▶ _Exercise_
Set down, word for word, every line of the material below from the one containing "The width and" through the one containing "Expand the Days duration unit dropdown", but none of its pictures.

▶ _Listed entries_
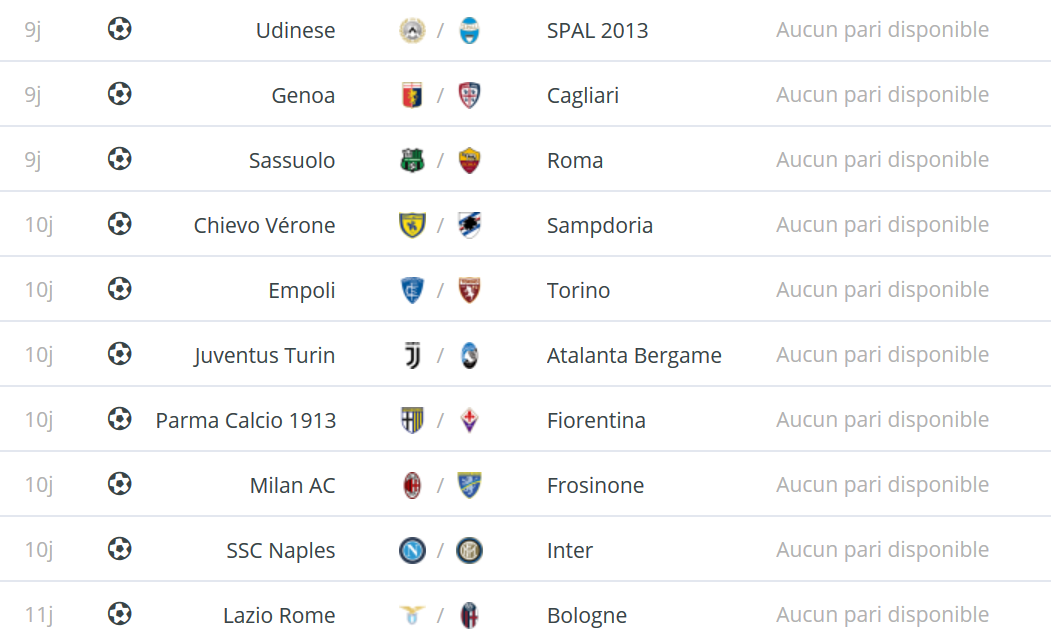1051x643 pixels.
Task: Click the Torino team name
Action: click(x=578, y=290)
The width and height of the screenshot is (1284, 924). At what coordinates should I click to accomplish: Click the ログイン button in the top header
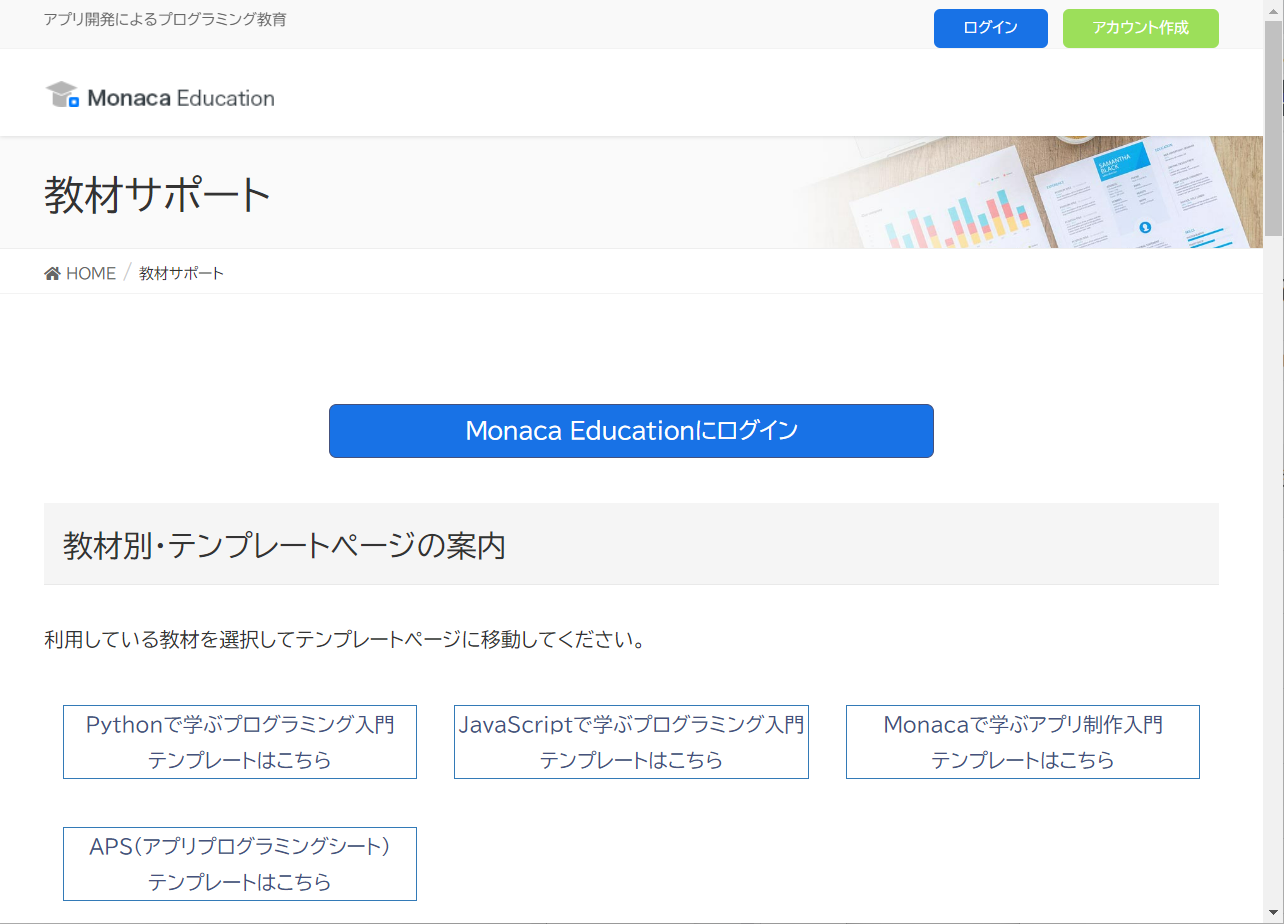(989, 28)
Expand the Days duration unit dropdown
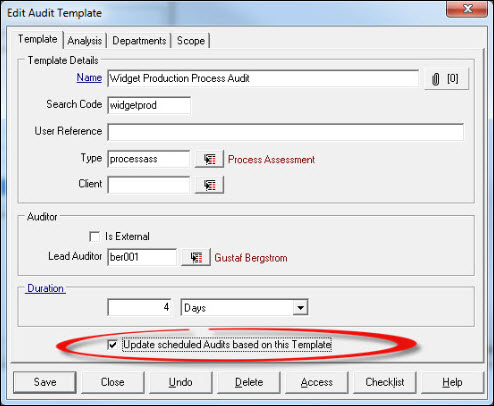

---

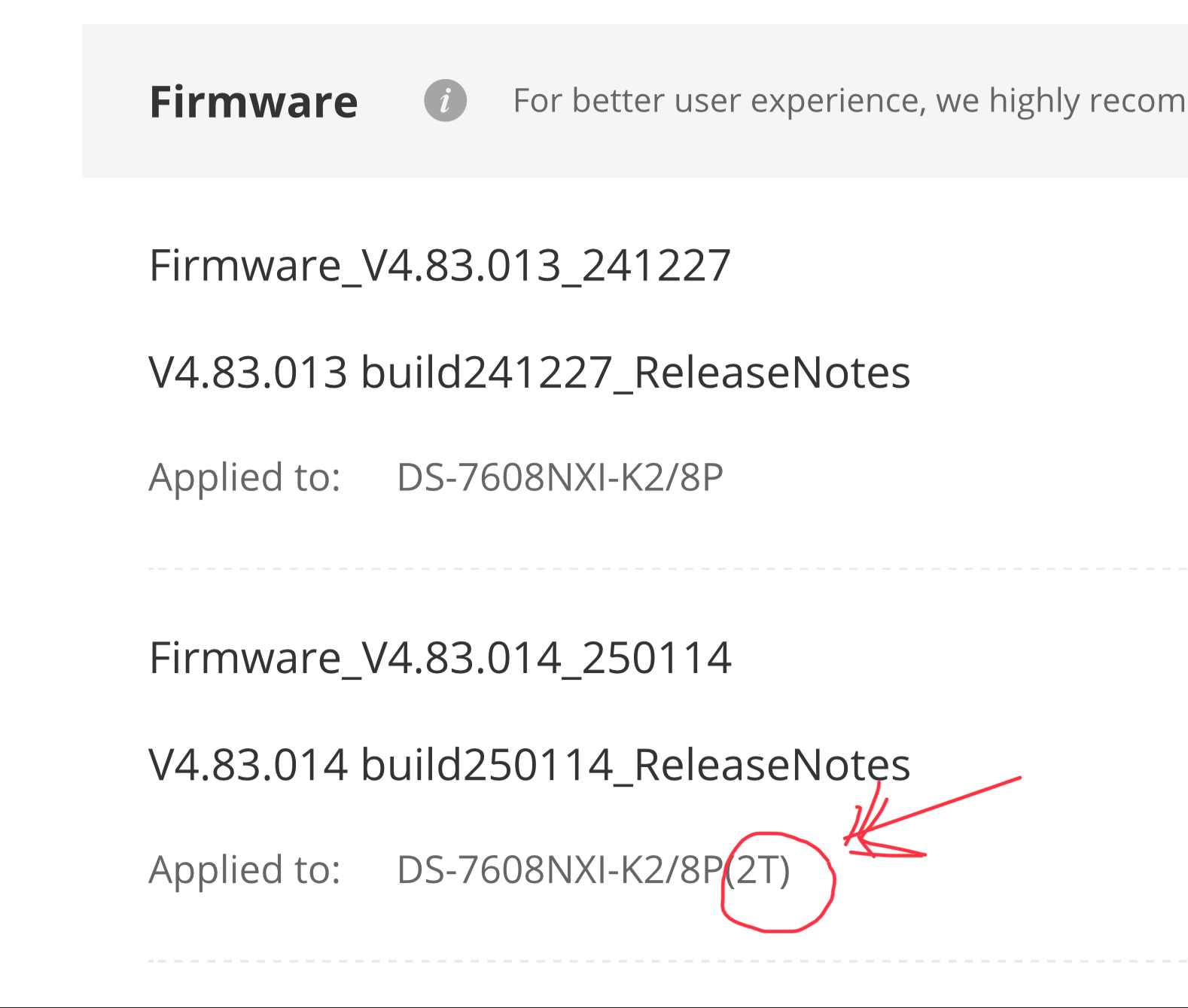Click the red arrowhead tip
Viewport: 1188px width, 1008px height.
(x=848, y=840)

--

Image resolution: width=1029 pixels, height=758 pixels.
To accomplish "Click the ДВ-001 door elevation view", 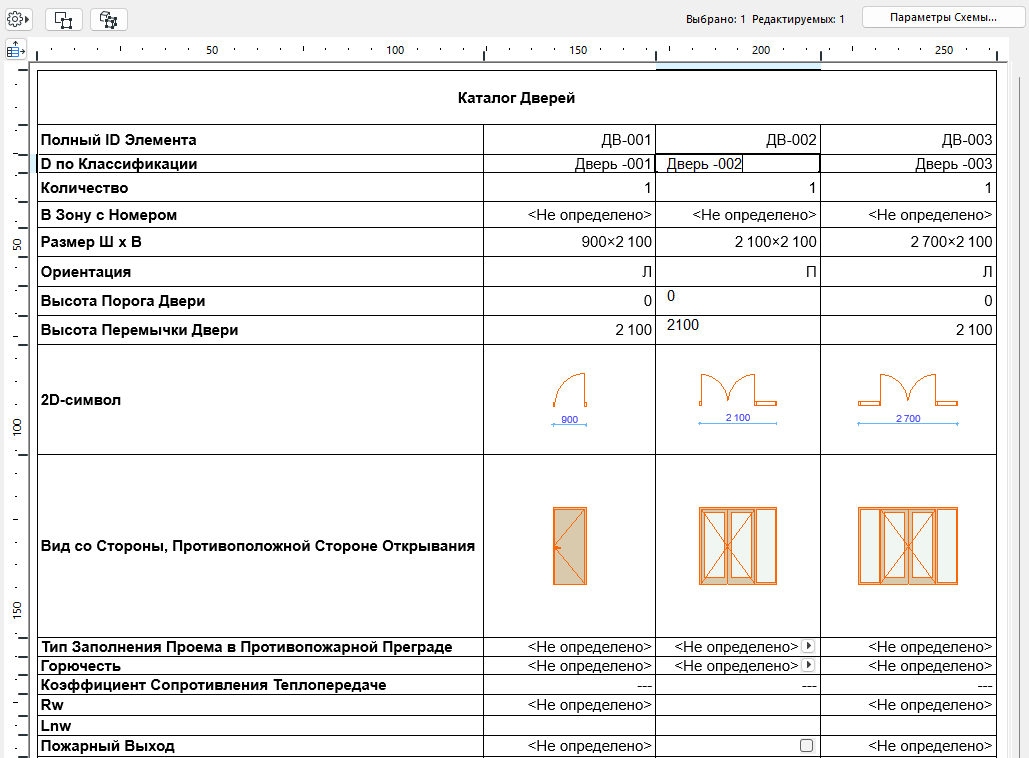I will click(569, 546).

▶ _Response for this exercise_
The width and height of the screenshot is (1284, 924). At what coordinates should I click to accomplish: Click the ログイン button in the top header
(989, 28)
Expand the Days duration unit dropdown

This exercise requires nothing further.